# November Shark Fishing?



## chumrunner (Nov 6, 2007)

Hey folks, new to the boards.

Planning a trip down to Edisto Beach, SC for Thanksgiving, and hope to get in a little fishing. I usually go for sharks off the point in the sound and wondered if the water would be to cold for any toothys to be in the area.

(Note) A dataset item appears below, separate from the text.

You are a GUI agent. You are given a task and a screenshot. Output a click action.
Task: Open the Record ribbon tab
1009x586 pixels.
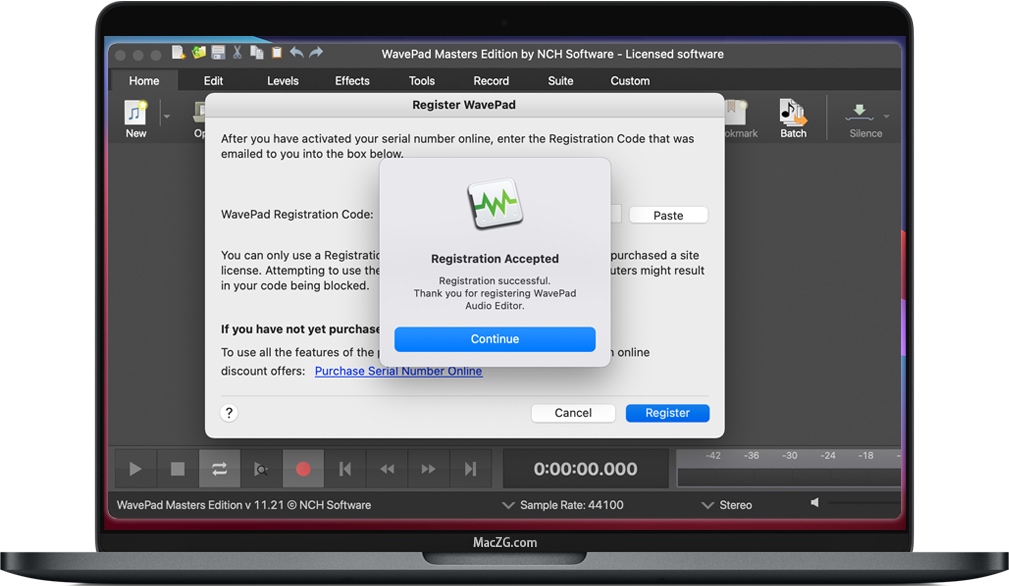coord(491,80)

I usually cast a couple of small rigs about 60 yds out and I'm planning on yakking a bigger rig a couple hundred. Also have some bunker oil for a slick. Any suggestions?


----------



## obxsharker2 (Aug 2, 2007)

*You Shouldnt Have No Problem...*

i fish nags head during the november and december months and i have caught some nice sharks...the sand tigers have been biteing like crazy the last couple of weeks in hatteras and nags head...i useaully fish for my sharks during july though...tight lines to ya!!!

DALTON


----------



## Hannibal (Aug 10, 2007)

I'm curious myself. I'll be in Pawleys Island during T-giving and I planned on taking the shark combo ....................


----------



## chumrunner (Nov 6, 2007)

awesome

sounds like good news to me


----------



## chumrunner (Nov 6, 2007)

The bad news is I just found out that chumming is illegal, so any tips for bringin in some biters?


----------



## outfishin28 (Jul 15, 2005)

I had a big bull shark on yesterday, after coming very close to spooling my 525mag with the drag tightened almost all the way down, he bent the hook straight, he took a spot while drum fishing in my hole in Surfside. Oh well, I will get her next time. The sharks will be around for a few more weeks, though I have seen the local resident sharks in the surf in Feb. Do a search on here for the pics of him, tough to get those cold water residents to bite, I threw everything I could think of at them and nothing. Tight lines.:fishing:


----------



## Fireline20 (Oct 2, 2007)

*Beaching Sharks in Horry County*

Just be aware, that fishing for Sharks is not illegal in SC but beaching a shark anywhere in Horry County (Myrtle Beach, N. MB, Surfside, Garden City) is illegal and carries a $500 fine. 

So I guess you best fight em to the surf but cut em loose before you drag them on the sand


----------



## chumrunner (Nov 6, 2007)

yup

that's why I go down to Edisto

helps that my in-laws live across the street from the beach


----------



## Hipster Doofus (Oct 4, 2007)

*Sharks*

When you catch a shark, what do you do with it? Is it good for filleting?


----------



## Hannibal (Aug 10, 2007)

Most let em go. If you are allowed to keep your catch (certain laws/regs/etc), you can fillet certain ones. There is actually a thread in the bible about how to do it. Some shark is actually VERY tastey.


----------



## chumrunner (Nov 6, 2007)

I agree, I took home a sharpnose the other day and put it on the grill after putting it in a citrus bath and adding some blackened seasoning. It was amazing!


----------